But why actualize?: The purpose of the Nutritive Soul

But I still had the question of why would such a thing as the 'soul' want to actualize or cause life? So in Aristotle's terminology, what is the final cause of the cell to perform self-nutrition at all? I didn't really catch this upon the first time I read the book, but as I read over this section where he talks about the nutritive soul, I found that Aristotle says that we can 'call things by the end they realize [II,4]' and that

the end of this soul [nutritive soul] is to generate another being like that in which it is, [thus] the first soul ought to be named the reproductive soul [II,4].

So even though the most primitive soul is the nutritive soul, if we were to refer to this soul in terms of its end that it wants to actualize, it is to reproduce another like itself. But then I also wondered, thinking in the context of the cell, why would a cell want to generate a being like itself in the first place? Aristotle's answer seems to be given in the following

Since then no living thing is able to partake in what is eternal and divine by uninterrupted continuance (for nothing perishable can for ever remain one and the same), it tries to achieve that end in the only way possible to it, and success is possible in varying degrees; so it remain not indeed as the self-same individual but continues its existence in something like itself ... [II,4]

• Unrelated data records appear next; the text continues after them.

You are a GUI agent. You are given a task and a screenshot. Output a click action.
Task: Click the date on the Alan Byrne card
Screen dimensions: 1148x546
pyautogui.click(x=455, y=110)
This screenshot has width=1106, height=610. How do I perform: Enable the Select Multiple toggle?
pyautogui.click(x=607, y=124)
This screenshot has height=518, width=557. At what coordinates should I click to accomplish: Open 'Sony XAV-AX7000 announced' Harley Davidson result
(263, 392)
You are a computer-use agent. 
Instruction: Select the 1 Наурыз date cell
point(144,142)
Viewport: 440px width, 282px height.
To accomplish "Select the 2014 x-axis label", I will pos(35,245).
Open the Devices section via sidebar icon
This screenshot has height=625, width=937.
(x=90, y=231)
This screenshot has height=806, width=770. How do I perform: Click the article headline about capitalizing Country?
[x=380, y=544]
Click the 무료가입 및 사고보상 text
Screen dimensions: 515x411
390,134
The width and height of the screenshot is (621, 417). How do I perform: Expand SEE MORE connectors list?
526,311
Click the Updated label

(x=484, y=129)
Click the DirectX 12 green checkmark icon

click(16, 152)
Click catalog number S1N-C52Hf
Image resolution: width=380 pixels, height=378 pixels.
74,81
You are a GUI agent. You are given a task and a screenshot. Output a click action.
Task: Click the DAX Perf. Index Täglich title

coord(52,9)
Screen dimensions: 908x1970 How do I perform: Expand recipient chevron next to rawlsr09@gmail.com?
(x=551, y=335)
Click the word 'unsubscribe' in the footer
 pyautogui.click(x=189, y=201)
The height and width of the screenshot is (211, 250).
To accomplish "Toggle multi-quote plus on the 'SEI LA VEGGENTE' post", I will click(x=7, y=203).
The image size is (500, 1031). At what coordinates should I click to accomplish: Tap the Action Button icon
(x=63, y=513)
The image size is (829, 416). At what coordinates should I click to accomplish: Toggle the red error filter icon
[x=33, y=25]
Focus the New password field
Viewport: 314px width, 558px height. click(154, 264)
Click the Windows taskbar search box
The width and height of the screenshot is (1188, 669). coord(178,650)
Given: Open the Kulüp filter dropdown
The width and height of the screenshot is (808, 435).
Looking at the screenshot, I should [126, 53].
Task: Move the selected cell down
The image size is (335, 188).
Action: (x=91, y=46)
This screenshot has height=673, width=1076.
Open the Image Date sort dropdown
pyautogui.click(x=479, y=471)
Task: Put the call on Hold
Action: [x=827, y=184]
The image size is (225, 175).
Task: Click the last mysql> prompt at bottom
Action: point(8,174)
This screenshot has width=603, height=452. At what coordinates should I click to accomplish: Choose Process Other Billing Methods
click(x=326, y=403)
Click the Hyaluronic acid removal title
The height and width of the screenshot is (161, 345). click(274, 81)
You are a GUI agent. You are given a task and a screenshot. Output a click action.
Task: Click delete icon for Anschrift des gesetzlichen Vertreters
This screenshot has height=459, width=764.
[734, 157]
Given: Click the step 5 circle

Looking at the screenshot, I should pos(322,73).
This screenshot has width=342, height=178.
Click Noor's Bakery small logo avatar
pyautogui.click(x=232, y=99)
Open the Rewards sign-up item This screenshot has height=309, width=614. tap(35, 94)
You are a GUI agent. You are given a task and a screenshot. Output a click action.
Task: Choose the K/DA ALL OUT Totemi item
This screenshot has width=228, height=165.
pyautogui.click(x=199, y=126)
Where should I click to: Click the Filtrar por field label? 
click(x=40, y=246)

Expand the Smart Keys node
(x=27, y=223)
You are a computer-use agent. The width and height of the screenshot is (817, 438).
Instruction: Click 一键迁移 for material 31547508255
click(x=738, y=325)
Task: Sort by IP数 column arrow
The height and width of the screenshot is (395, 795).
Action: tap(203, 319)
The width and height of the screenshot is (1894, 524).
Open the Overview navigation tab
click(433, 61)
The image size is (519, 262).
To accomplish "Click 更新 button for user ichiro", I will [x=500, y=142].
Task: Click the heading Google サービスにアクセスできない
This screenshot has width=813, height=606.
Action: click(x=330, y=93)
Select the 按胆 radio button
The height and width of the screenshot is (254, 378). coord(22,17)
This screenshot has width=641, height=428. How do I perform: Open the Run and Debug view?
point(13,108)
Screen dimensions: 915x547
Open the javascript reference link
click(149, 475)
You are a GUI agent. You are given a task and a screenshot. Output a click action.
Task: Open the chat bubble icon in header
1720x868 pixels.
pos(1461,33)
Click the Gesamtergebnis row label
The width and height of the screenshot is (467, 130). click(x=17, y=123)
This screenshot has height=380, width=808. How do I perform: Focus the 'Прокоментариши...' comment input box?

So for Aristotle, the soul's final goal is to partake in what is eternal. This seems to be the key reason why Aristotle's view of life does not fall into the category of the reductionist that sees life to be fully explainable by mechanical and material causes. As Shields points out in his article, the way Aristotle speaks of the soul causing life, prevents one from defining and reducing life to simply the capacity for taking on nutrition [1]. Thus, Shields says that in Aristotle's account, a reductive explanation to life is not given [1]. And as we see in the above quote, Aristotle himself believes a living thing (if capable) wants to continue its existence in someway, to partake in the eternal and divine.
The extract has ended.